Altarpiece by Simone Martini

The Saint Catherine of Alexandria Polyptych (also known as Pisa Polyptych) is a painting by the Italian medieval artist Simone Martini, dating to 1320. Originally placed at the high altar of the church of Santa Caterina, Pisa, it is now housed in the Museo Nazionale di San Matteo of the same city.

The work is signed SYMON DE SENIS ME PINXIT in the central panel with the Madonna and Child. According to the original convent's annals, the polyptych was placed at the altar in 1320. It was thus completed by that year, having been likely begun in 1319.

==Description==
The polyptych is Martini's largest work, and includes numerous sub-panels. The altarpiece consists of seven main elements, each one in three parts: a cusp, a smaller panel divided into two sections, and a larger panel depicting a single saint. There is also a predella consisting of seven smaller size panels. There are 15 predella figures, an upper row with other 14 figures and seven cusps with other characters. There is a total of 44 figures.

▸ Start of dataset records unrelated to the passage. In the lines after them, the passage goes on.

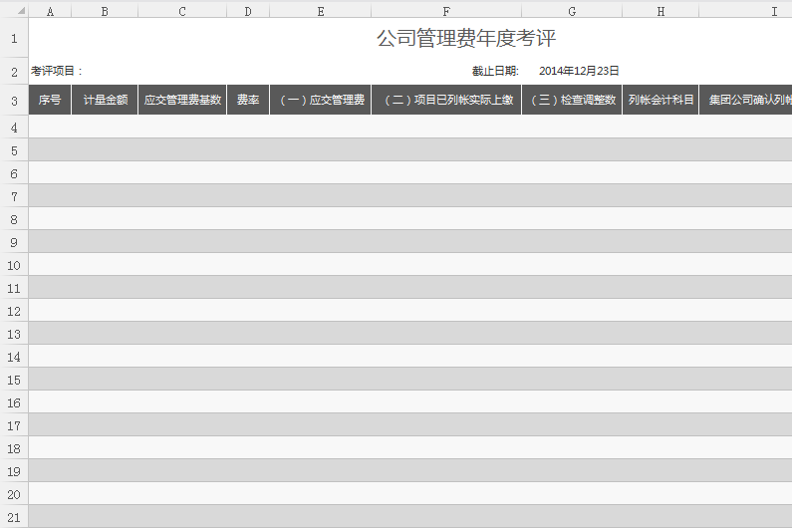Image resolution: width=792 pixels, height=528 pixels.
Task: Click the (三)检查调整数 header cell
Action: (572, 101)
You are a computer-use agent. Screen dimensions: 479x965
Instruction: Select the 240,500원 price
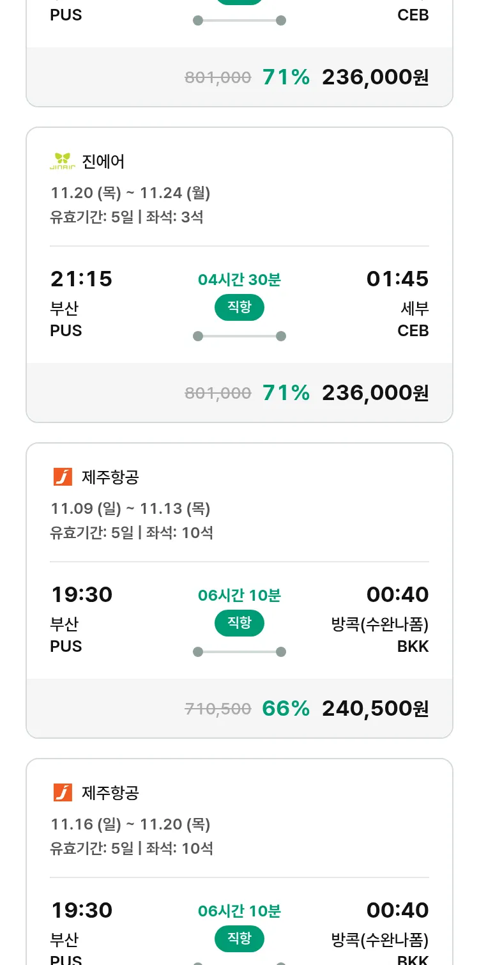tap(375, 708)
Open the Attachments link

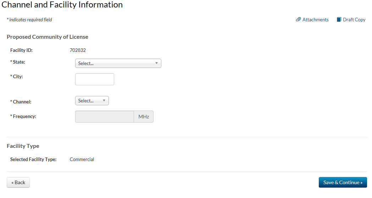315,20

The central panel depicts the Madonna with Child; the remaining six main panels are, from left to right, St. Dominic, St. John the Evangelist, St. Mary Magdalene, St. Catherine of Alexandria, St. John the Baptist and St. Peter of Verona. All these figures are enclosed within three foiled cusped arches. Above the Madonna are the two archangels Gabriel and Michael and, above them, the Blessing Christ. The six saints panel are surmounted by the Twelve Apostles arranged in couples, with the exception of St. John the Evangelist, replaced by St. Paul. Each apostle is carrying a copy of the Gospel and is named on the background. From left to right, Thaddaeus, Simon, Philip and James the Less, talking animatedly about the Scriptures; followed by Andrew and Peter. In the cusps, next to the Blessing Christ, are David playing the harp, Moses with the Tables of the Law and the prophets Jeremiah, Isaiah, Daniel and Ezechiel.

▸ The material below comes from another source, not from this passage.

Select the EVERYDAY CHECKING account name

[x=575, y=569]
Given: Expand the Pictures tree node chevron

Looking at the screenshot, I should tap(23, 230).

The predella shows, at the center, Christ in the Sepulchre with the Madonna and St. Mark and further couples of saints which, from left to right, are Gregory and Luke, Stephen and Apollonia, Jerome and Lucy, Agnes and Ambrose, Thomas of Aquino and Augustine, Ursula and Lawrence

Since the identification of the saints is controversial, the saints panels in the museum are placed differently from the image in this article.